La réparation systématique, ce n'est pas automatique !

Publié le : 22/01/2018
Par cinq décisions récentes, la Chambre sociale revient sur sa jurisprudence du « cause nécessairement un préjudice »

Élaborée il y a plus de vingt ans, la théorie du préjudice nécessaire faisait fi de la trilogie du droit commun de la responsabilité civile (faute, dommage, lien de causalité) pour justifier des condamnations prononcées en l’absence de tout préjudice du salarié.

Inobservation de la procédure de licenciement, nullité de la clause de non-concurrence, défaut d’organisation des élections professionnelles, de la visite médicale d’embauche ou de la mention de la priorité de réembauche dans la lettre de licenciement, remise tardive des documents de fin de contrat, absence d’information sur la convention collective applicable ou sur les critères d’ordre des licenciements… les exemples se sont multipliés. En subordonnant désormais la réparation à la preuve du préjudice, la haute juridiction a entendu proscrire les demandes purement opportunistes des salariés et restaurer les prérogatives des juges en matière d’appréciation du dommage.

Le 13 avril 2016 (1), elle a ainsi rejeté une demande d’indemnisation pour remise tardive du certificat de travail et du bulletin de paie, au motif « que l’existence d’un préjudice et l’évaluation de celui-ci relèvent du pouvoir souverain d’appréciation des juges du fond ; que le conseil de prud’hommes, qui a constaté que le salarié n’apportait aucun élément pour justifier le préjudice allégué, a, par ces seuls motifs, légalement justifié sa décision ».

La même solution a été reprise le 25 mai 2016 (2) (clause de non-concurrence illicite), le 30 juin 2016 (3) (irrégularité de forme du licenciement) et le 14 juin 2017 (4) (défaut de consultation des représentants du personnel préalablement à un licenciement économique). Le 13 septembre 2017 (5), s’agissant d’un CDD requalifié en CDI, la demande subséquente d’indemnisation pour non-respect de la procédure de licenciement a, sans surprise, également été écartée.

Cependant, dans la même décision, la Chambre sociale a plus étonnamment censuré la Cour d’appel qui avait rejeté la demande d’indemnisation pour rupture abusive du contrat de travail, après avoir relevé que le salarié connaissait le terme du CDD, au motif « que la perte injustifiée de son emploi par le salarié lui cause un préjudice dont il appartient au juge d’apprécier l’étendue ».

Dictée par la volonté de traiter indistinctement les conséquences de la rupture abusive entre les salariés quelle que soit la taille de l’entreprise dans laquelle ils travaillent, cette décision a, de fait, limité l’étendue du revirement opéré.

Car, contrairement aux salariés de plus de deux ans d’ancienneté dans une entreprise de plus de 11 salariés, auxquels la loi octroyait au minimum six mois de salaire en cas de licenciement injustifié, l’indemnisation des salariés ne remplissant pas ces conditions correspondait au préjudice subi.
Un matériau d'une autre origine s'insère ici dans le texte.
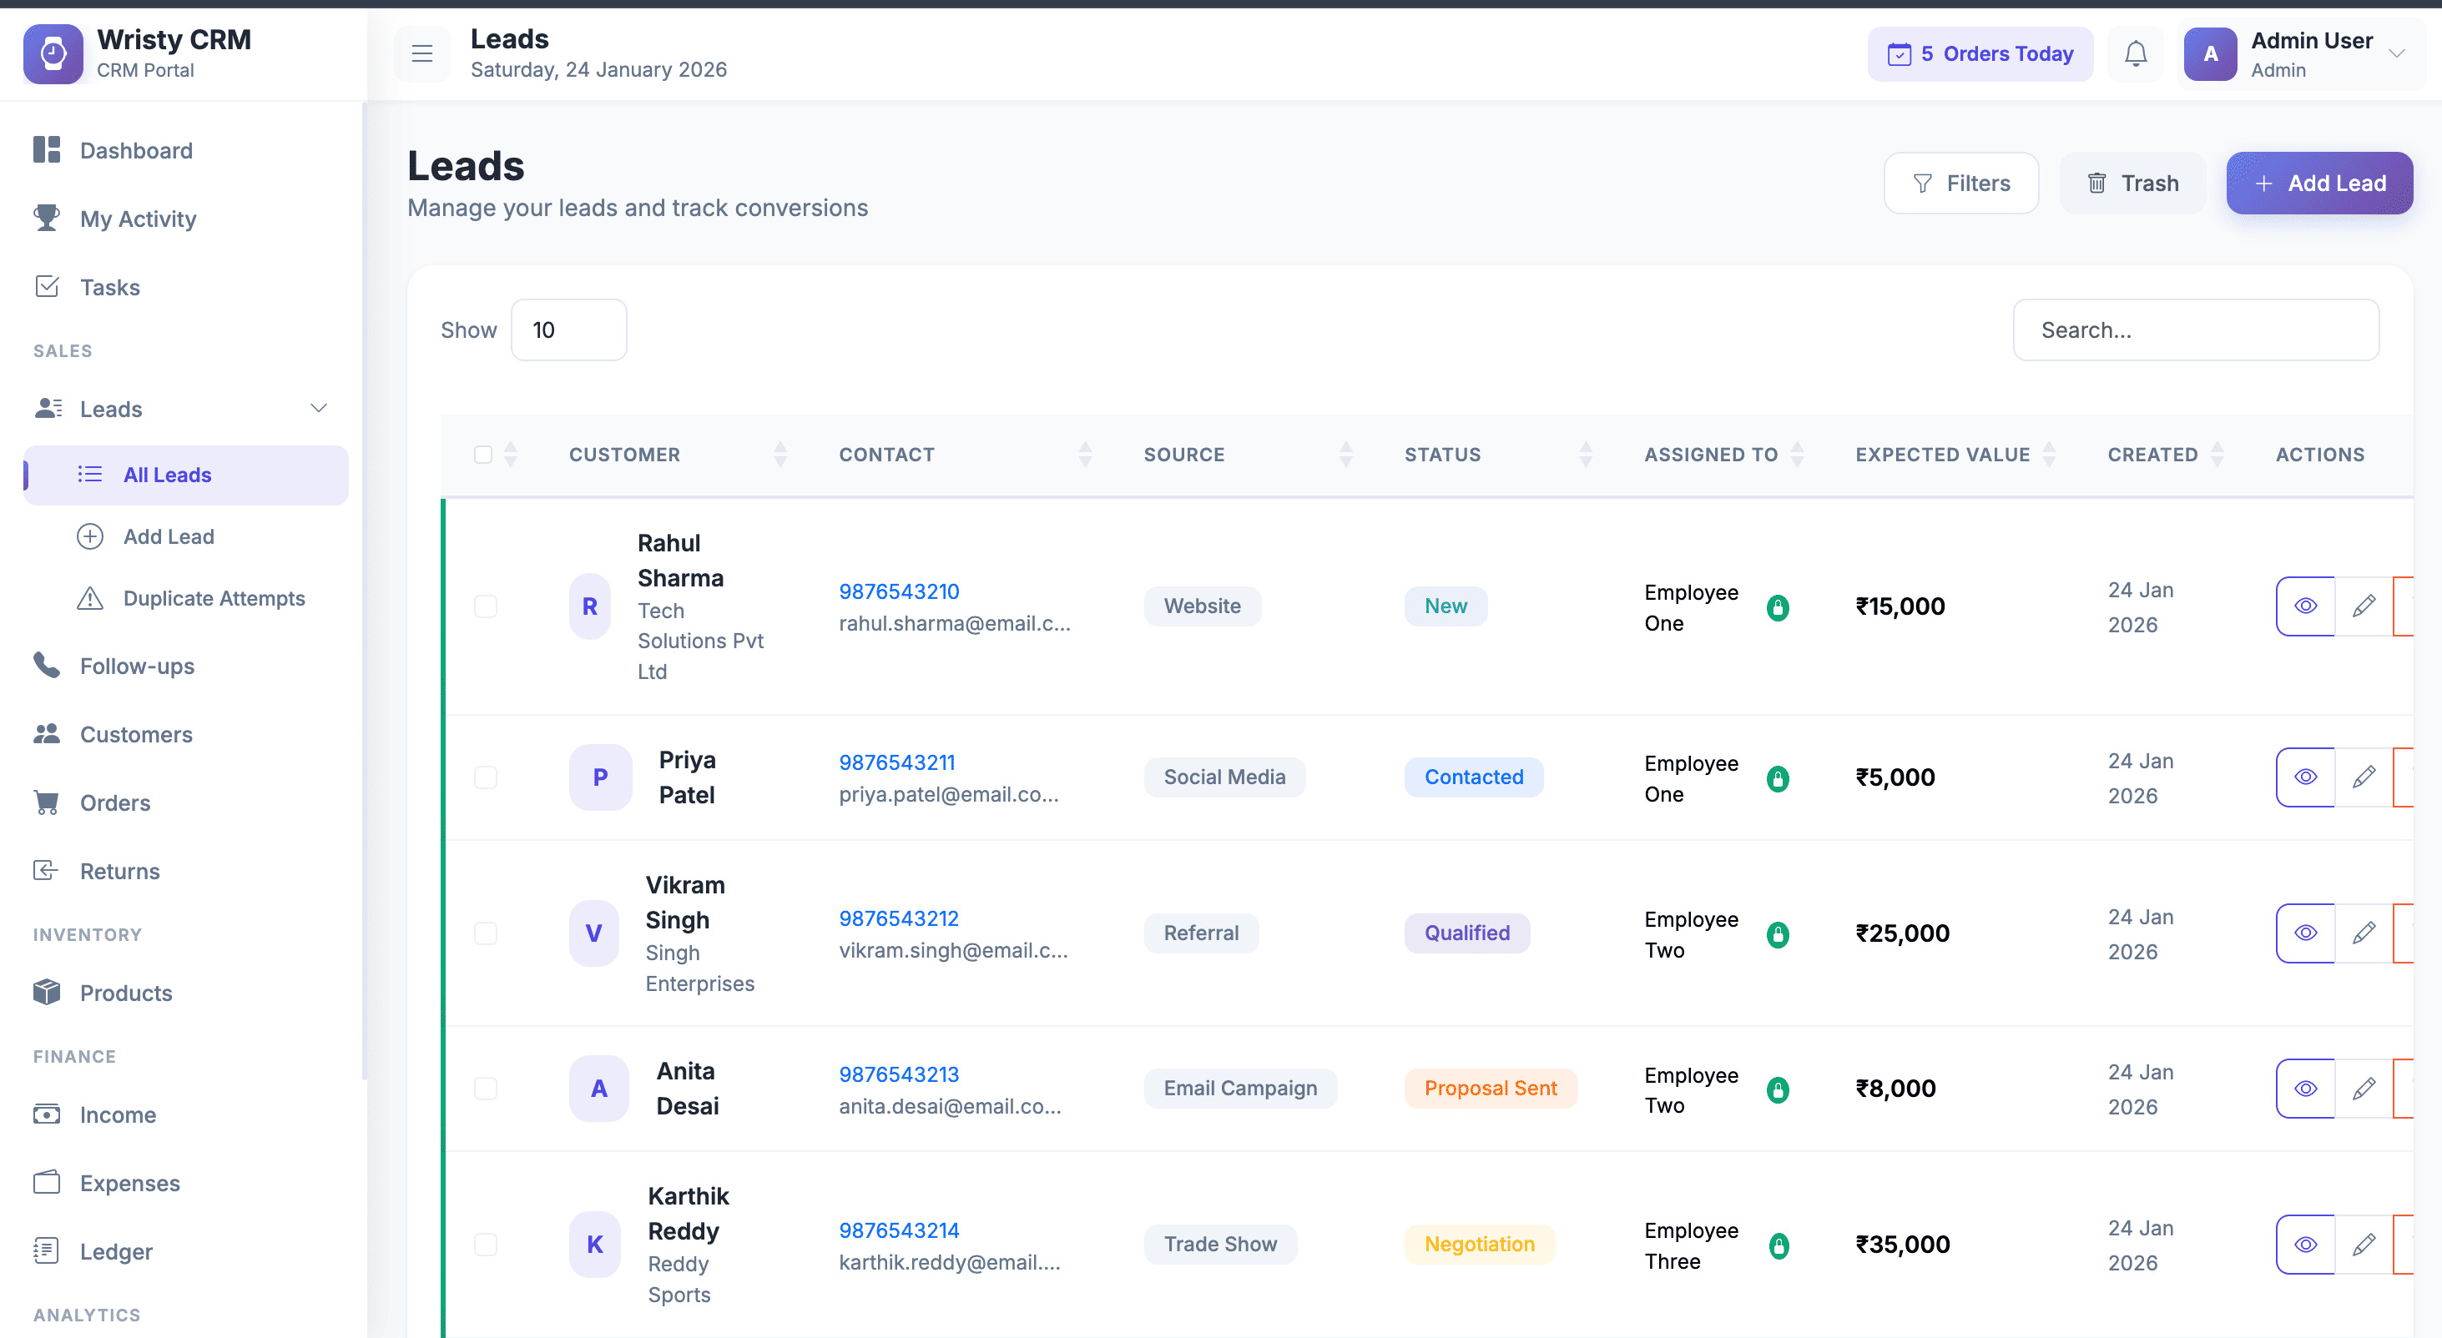Click the Orders Today calendar badge
This screenshot has height=1338, width=2442.
coord(1979,54)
Jusqu’à ce que, dix jours plus tard, l’ordonnance sur la prévisibilité et la sécurisation des relations de travail (6) supprime le plancher de six mois de salaire en instaurant un barème indemnitaire, restreignant ainsi à nouveau le pouvoir souverain d’appréciation du juge que la Cour de cassation avait entendu restaurer !

Le risque de voir les juges du fond recouvrer leur liberté perdue en accédant aux demandes indemnitaires expressément exclues du barème (harcèlement, discrimination, violation d’une liberté fondamentale) est grand. Souhaitons qu’ils choisissent plutôt d’exercer pleinement leur office en débusquant les demandes purement circonstancielles dont nombre de salariés licenciés sont coutumiers.

Maître Stéphanie OUDARD
Cabinet Sea Avocats

(1) Cass. soc. 13 avril 2016 n° 14-28.293.
(2) Cass. soc. 25 mai 2016 n° 14-20.578.
(3) Cass. soc. 30 juin 2016 n° 15-16.066.
(4) Cass. soc. 14 juin 2017 n° 16-16.001 et s.
(5) Cass. soc. 13 septembre 2017 n° 16-13.578.
(6) Ordonnance n° 2017-1387 du 22 septembre 2017.